After an initial quiet period, the papers started pouring out. In 1998, MacKinnon and his colleagues published their landmark three-dimensional structure of a potassium ion channel3. In the past two years, the researchers have gone on to show how a potassium channel opens by bending its inner helix at a hinge point8. They have also revealed the structural elements within certain potassium channels that interact with the sensors that regulate their activity8,9 — not to mention two papers last year that revealed the channels' workings in fine detail10,11.

Passionate blend

When you are passionate, it is easy to pay attention to all the details. Credit: A. ABBOTT

Why has MacKinnon succeeded where others failed? “Just a dogged determination, and passion — when you are passionate it is easy to pay attention to all the details,” he says. But this success required a lot of care and patience. “Ion channels need to be extracted along with those lipids that support their structure, and crystallized before they dissociate,” MacKinnon says. Fortunately, his experience as an electrophysiologist provided him with the tools — such as toxins that bind to particular sites on a channel — to check at each stage of sample preparation whether the channels are still functional. “You have to keep asking your protein: 'Are you OK?',” he says.

MacKinnon's highly focused team of ten or so postdocs and students is also central to his modus operandi. He endlessly discusses experimental design and the significance of results with lab members — who are very much hand-picked. “When I see promising candidates on paper, I invite them to spend a day in the lab,” says MacKinnon. “I talk to them for hours, trying to see if they have a scientific mind.” Then he throws them in with his young colleagues to see how they get on. “When you spend so much time together it is important that they have a happy working environment.”

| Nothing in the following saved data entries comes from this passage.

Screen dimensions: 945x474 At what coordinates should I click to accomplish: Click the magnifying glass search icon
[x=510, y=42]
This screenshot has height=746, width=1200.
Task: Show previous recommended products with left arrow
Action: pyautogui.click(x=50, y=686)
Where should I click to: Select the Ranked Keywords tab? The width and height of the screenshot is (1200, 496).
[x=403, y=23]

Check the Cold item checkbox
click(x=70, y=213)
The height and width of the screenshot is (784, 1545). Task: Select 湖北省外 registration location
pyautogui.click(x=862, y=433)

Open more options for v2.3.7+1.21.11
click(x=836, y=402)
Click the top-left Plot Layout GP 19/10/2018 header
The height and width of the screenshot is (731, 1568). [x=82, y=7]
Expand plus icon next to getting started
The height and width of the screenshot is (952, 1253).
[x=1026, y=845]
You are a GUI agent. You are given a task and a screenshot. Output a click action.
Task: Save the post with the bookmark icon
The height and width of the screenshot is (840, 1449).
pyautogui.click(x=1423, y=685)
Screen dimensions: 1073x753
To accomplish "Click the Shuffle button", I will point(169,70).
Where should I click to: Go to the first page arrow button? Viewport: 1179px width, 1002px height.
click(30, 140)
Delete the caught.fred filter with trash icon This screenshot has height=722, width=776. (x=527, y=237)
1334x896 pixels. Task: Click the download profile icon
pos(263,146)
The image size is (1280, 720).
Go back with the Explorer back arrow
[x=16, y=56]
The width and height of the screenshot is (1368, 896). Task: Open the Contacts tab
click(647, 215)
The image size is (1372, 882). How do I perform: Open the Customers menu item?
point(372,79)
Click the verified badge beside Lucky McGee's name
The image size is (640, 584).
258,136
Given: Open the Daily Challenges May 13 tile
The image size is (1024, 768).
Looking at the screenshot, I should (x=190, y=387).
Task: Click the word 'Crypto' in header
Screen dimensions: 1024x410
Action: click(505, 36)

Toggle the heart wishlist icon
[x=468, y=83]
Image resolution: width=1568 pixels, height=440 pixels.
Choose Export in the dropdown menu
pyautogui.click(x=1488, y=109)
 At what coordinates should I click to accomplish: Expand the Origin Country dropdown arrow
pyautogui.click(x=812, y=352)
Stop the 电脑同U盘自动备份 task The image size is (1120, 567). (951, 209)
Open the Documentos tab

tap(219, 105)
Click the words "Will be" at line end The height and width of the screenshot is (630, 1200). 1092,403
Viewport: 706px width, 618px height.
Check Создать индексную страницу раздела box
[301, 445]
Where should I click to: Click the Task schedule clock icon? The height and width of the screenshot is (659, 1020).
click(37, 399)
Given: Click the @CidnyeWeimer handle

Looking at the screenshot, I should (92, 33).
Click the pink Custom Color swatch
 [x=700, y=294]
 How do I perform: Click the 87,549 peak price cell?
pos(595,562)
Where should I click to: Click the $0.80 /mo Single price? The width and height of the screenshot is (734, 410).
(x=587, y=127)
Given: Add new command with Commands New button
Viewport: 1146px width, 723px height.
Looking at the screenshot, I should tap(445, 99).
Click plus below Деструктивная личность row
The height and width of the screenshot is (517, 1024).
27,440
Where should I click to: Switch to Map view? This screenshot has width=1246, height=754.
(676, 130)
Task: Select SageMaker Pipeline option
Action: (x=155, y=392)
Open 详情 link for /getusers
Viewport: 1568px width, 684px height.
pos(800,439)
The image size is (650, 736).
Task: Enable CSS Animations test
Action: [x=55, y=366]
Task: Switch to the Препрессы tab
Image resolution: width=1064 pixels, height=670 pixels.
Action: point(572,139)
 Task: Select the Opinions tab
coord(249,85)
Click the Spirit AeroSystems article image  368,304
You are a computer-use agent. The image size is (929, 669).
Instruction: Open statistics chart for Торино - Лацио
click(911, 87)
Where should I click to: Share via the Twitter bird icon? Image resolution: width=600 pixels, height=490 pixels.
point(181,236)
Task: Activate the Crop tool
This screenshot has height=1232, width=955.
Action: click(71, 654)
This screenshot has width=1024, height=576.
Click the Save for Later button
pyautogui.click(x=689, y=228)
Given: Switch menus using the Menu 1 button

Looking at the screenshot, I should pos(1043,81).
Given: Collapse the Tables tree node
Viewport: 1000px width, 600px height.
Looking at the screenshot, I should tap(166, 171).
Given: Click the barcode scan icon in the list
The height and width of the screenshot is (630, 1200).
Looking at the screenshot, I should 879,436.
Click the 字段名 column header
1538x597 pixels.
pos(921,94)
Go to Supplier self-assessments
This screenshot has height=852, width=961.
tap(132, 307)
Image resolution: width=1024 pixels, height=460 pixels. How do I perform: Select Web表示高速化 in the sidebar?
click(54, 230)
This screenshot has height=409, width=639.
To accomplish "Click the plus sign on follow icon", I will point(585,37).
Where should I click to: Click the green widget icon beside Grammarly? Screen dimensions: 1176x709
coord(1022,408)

Many subtle ingredients have also contributed to MacKinnon's success. Foremost, perhaps, is the fearlessness that allowed him to leap, inexperienced, at a powerful research tool. “It is better to crash and burn than never to have tried,” he says.

Then there is his love of puzzle-solving. In his leisure time, MacKinnon reads books on the history of mathematics and science in the way that others might read thrillers. “I like to work out how scientists in the past came across the problems they solved, and how exactly they approached their problems.” Suddenly he is seized by embarrassment: “Oh, that may seem a bit nerdy.”

And notwithstanding aberrations such as his lab marathon on New Year's Eve, MacKinnon also tries to keep his life in balance — retreating whenever he can to his summer house in Cape Cod, where he indulges his passions for fly fishing and swimming.

Today, MacKinnon's office, with its fine view of the 59th Street Bridge and the East River, is littered with prizes. Foremost among them is his 1999 Lasker award. Given that around 50% of Lasker winners go on to win a Nobel, colleagues wonder whether MacKinnon will one day emulate his intellectual hero Hodgkin, and receive that call from Stockholm. He has rehearsed his response to such speculation: “What I always tell people is that half of those who get the Lasker don't go on to win the Nobel.”

Ion channels still have some challenges to offer — MacKinnon is keen to crack the secrets of a particularly recalcitrant potassium channel that is regulated by the voltage across the cell membrane. But at the age of 46, he is thinking of another shift in direction. “Once passion is spent it is time to move on, otherwise you start to overlook details,” he says.

What might that new direction be? MacKinnon says he has a few ideas, but for now he is keeping them to himself. Given what he achieved after switching from electrophysiology to structural biology, however, many biologists would dearly love to know what is next on his agenda.